[TASK SET]
• A. In the post on polygon borders, rename "hoverEnterEvent" to "onHoverEnter" and give the part that opens with the words containing "from PyQt6.QtWidgets import" and closes with "0, 0, 250)))".
• B. For each statement, say whether the post on polygon borders agrees with it, and quote the deciding words: (i) the pen in the sample code is given a width of 10; (ii) the problem is said to be more visible with a border width below 5; (iii) when the hover begins, the brush color gets an alpha value of 250.
------ TEXT BLOCK ------
I could just draw without a border and instead use additional polygons on top of the ones I already have as a border, or draw lines but this becomes a bit messy. I wonder if there is a way to fix that issue without creating additional items.

Here is a small sample code showing the problem. It is better visible if you set border width >5

from PyQt6.QtWidgets import QMainWindow, QGraphicsScene, QGraphicsView, QGraphicsPolygonItem, QApplication
from PyQt6.QtGui import QColor, QPolygonF, QBrush, QPen
from PyQt6.QtCore import QPointF

class Polygon(QGraphicsPolygonItem):
    def __init__(self, parent):
        super().__init__(parent)
        self.setBrush(QBrush(QColor(255, 0, 0, 120)))
        self.setPen(QPen(QColor(255, 0, 0), 10))
        self.setAcceptHoverEvents(True)

    def hoverEnterEvent(self, event):
        self.setBrush(QBrush(QColor(255, 0, 0, 250)))

    def hoverLeaveEvent(self, event):
        self.setBrush(QBrush(QColor(255, 0, 0, 120)))
------ INFORMATION GIVEN ------
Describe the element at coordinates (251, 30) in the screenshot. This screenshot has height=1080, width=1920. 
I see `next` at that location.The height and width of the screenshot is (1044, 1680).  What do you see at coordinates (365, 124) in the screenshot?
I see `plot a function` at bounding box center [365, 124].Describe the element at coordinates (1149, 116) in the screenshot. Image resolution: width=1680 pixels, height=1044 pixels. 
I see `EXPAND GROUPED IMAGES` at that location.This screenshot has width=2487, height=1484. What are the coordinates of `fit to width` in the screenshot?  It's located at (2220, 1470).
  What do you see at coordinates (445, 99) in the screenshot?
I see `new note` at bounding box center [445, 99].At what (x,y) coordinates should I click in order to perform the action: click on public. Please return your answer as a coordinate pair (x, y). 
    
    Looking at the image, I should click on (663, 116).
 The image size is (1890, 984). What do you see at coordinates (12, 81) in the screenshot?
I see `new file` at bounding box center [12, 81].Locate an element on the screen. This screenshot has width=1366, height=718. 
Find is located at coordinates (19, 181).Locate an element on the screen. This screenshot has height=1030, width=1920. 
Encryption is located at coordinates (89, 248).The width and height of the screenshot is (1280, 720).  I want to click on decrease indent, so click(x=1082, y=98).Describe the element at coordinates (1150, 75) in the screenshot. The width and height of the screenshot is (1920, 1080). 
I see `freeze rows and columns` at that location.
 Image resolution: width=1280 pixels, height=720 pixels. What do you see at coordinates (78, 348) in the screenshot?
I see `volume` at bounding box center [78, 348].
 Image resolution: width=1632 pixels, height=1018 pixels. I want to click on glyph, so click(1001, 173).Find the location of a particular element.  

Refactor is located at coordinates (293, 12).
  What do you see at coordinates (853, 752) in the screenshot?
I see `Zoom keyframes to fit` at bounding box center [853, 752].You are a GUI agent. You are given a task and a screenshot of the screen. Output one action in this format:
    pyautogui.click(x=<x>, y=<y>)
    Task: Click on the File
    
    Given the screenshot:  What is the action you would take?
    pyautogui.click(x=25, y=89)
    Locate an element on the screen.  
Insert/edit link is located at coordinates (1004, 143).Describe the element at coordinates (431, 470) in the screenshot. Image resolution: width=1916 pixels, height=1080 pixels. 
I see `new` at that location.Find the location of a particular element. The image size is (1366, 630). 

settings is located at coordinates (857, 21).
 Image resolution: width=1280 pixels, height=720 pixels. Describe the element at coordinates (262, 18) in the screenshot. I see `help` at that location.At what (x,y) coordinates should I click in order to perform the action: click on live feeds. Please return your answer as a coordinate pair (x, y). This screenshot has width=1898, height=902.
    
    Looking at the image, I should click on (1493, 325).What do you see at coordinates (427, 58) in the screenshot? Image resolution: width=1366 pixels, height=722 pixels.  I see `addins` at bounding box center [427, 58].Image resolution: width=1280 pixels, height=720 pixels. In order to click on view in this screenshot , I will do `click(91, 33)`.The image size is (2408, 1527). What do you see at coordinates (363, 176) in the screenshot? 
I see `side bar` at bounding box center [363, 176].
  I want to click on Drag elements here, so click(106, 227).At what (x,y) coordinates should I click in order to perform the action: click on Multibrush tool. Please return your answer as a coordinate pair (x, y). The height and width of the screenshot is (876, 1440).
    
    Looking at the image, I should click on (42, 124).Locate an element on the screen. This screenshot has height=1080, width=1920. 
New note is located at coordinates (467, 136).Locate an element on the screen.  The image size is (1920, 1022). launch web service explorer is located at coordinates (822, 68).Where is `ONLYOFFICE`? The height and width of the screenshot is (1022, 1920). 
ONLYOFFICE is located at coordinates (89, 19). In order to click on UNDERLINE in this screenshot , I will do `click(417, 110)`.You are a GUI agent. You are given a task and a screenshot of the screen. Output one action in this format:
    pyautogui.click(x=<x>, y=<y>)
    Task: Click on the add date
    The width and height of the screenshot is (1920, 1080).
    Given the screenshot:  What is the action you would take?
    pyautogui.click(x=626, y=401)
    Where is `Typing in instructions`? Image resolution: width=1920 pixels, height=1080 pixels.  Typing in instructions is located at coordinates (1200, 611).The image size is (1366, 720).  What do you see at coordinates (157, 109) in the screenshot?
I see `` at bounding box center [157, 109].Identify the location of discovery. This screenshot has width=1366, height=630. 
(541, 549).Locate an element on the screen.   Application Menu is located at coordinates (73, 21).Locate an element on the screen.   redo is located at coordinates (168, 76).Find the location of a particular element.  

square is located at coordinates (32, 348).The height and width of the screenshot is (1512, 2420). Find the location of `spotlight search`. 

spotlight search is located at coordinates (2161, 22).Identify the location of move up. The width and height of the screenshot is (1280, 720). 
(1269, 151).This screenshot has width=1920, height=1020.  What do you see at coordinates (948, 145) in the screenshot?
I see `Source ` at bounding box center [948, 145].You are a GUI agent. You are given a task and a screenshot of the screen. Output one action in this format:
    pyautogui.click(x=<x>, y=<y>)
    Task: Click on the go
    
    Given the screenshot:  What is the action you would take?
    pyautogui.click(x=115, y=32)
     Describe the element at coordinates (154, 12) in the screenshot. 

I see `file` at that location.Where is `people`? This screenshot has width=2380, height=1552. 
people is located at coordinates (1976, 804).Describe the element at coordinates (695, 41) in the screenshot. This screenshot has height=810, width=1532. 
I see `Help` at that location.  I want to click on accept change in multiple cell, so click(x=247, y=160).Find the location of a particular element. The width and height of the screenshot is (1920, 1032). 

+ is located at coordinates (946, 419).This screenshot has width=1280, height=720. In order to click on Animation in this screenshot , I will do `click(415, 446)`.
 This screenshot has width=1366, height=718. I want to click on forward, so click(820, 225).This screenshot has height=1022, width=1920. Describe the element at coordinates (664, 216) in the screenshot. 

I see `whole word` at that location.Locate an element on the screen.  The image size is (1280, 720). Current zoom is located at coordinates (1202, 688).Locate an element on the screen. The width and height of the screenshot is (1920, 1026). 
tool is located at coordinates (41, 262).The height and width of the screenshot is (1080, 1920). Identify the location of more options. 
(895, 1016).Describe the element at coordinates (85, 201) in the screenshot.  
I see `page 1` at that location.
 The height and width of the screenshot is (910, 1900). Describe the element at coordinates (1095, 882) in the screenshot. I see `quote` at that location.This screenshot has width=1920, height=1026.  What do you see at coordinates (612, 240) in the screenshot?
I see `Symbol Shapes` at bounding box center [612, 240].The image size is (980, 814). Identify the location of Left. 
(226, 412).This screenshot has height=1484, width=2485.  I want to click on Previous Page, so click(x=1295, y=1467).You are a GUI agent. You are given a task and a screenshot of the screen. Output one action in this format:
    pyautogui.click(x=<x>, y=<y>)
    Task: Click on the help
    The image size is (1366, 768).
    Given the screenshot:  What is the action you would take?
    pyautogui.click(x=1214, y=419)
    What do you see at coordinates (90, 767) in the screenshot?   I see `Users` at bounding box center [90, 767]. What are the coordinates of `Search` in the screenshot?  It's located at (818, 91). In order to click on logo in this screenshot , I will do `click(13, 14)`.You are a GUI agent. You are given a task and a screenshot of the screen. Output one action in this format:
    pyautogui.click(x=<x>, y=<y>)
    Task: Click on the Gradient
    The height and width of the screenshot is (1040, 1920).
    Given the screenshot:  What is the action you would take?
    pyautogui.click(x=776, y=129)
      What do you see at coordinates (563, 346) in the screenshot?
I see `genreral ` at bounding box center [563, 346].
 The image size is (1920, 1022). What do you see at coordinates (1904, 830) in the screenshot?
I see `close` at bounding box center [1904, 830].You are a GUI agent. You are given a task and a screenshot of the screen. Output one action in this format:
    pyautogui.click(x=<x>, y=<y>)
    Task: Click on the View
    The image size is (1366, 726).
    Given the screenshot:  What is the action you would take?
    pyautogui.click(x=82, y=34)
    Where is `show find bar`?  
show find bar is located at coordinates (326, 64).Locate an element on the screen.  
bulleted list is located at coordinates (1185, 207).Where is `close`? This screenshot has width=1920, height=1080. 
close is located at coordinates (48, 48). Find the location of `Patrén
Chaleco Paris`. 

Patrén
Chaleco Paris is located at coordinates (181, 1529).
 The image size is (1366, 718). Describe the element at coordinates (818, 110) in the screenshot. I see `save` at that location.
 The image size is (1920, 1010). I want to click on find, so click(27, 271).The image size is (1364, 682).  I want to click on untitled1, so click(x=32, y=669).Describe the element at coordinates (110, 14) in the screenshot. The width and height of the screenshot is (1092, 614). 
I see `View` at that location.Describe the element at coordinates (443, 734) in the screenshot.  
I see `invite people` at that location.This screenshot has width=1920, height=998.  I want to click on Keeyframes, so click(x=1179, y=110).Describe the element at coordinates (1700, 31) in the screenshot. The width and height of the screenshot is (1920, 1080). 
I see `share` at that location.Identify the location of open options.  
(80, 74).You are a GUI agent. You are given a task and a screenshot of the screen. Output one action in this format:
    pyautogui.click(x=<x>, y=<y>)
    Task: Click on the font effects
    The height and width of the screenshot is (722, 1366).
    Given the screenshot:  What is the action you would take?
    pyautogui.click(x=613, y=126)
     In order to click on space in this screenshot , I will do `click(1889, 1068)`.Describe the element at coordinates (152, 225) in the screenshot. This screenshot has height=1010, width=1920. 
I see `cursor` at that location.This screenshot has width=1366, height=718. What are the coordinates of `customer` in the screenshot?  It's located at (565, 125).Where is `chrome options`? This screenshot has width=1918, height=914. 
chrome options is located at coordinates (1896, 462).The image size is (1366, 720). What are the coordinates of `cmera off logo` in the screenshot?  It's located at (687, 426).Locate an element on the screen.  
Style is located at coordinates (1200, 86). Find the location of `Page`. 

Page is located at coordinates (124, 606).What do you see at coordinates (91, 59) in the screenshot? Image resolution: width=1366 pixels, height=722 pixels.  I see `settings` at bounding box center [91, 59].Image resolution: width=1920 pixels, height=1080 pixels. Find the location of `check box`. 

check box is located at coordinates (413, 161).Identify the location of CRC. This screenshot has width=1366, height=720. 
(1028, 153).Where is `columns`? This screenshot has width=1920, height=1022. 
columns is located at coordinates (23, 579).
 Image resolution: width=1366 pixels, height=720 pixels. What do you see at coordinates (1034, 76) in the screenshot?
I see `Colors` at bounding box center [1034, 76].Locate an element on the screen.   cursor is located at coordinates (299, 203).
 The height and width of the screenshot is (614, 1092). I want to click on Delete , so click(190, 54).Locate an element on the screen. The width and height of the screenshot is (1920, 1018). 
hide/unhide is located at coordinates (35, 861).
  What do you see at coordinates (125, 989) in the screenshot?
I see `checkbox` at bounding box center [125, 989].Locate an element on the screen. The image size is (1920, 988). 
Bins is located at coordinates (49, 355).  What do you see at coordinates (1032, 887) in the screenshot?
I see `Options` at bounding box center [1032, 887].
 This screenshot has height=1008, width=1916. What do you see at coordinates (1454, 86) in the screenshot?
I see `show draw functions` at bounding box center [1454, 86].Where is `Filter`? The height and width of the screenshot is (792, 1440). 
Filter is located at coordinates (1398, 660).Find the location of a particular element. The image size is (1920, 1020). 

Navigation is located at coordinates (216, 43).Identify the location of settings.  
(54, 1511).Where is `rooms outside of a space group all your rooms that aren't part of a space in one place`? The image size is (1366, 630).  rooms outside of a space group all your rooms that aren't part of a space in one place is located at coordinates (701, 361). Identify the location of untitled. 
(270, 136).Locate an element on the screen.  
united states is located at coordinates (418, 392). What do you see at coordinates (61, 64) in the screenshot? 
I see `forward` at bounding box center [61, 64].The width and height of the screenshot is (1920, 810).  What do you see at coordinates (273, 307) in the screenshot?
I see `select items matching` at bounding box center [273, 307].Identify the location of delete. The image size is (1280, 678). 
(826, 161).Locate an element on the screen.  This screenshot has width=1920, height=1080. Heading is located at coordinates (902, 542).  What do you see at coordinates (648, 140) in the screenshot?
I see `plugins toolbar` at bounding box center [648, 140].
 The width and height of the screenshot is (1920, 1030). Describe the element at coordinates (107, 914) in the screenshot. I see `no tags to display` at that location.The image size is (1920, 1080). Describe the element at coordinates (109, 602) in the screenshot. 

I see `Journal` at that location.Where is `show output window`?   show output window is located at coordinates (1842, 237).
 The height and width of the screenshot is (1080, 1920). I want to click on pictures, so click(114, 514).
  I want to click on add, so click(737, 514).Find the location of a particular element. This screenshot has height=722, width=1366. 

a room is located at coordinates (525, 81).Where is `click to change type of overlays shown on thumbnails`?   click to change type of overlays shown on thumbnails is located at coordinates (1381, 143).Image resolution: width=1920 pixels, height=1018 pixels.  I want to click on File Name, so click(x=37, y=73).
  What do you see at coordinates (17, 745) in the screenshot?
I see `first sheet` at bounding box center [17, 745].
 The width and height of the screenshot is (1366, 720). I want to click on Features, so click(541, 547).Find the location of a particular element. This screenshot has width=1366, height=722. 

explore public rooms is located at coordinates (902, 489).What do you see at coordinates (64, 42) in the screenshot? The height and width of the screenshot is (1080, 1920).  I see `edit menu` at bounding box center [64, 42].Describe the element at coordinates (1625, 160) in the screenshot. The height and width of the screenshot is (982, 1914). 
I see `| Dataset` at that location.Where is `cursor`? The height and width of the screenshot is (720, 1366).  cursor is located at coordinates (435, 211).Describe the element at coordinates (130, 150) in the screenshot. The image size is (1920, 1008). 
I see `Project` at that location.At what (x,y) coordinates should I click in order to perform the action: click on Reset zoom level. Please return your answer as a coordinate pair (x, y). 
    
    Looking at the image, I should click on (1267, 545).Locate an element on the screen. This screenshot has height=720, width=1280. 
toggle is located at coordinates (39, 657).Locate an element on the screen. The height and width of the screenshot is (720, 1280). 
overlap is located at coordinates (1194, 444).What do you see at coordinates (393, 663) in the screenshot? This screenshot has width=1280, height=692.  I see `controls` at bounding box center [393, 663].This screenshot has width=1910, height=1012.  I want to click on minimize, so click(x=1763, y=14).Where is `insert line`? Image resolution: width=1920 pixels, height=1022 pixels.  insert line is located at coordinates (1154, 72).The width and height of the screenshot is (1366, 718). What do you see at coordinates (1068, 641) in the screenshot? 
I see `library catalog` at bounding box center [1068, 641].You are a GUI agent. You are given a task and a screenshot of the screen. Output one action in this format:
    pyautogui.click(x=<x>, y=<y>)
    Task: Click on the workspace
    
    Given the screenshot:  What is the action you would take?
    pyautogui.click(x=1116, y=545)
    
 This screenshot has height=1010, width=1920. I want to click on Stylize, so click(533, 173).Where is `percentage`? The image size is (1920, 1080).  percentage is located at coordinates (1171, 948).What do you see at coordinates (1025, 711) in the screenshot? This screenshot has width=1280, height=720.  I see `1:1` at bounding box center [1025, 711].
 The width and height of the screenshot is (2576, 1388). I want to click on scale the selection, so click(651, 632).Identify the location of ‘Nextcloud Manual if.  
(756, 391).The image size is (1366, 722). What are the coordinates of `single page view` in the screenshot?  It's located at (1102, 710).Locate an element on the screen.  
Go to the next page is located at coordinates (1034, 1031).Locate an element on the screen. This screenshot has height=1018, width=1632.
------
[RESULTS OF THE TASKS]
• A.
from PyQt6.QtWidgets import QMainWindow, QGraphicsScene, QGraphicsView, QGraphicsPolygonItem, QApplication
from PyQt6.QtGui import QColor, QPolygonF, QBrush, QPen
from PyQt6.QtCore import QPointF

class Polygon(QGraphicsPolygonItem):
    def __init__(self, parent):
        super().__init__(parent)
        self.setBrush(QBrush(QColor(255, 0, 0, 120)))
        self.setPen(QPen(QColor(255, 0, 0), 10))
        self.setAcceptHoverEvents(True)

    def onHoverEnter(self, event):
        self.setBrush(QBrush(QColor(255, 0, 0, 250)))

• B.
(i) Yes: "self.setPen(QPen(QColor(255, 0, 0), 10))"
(ii) No: "It is better visible if you set border width >5"
(iii) Yes: "self.setBrush(QBrush(QColor(255, 0, 0, 250)))"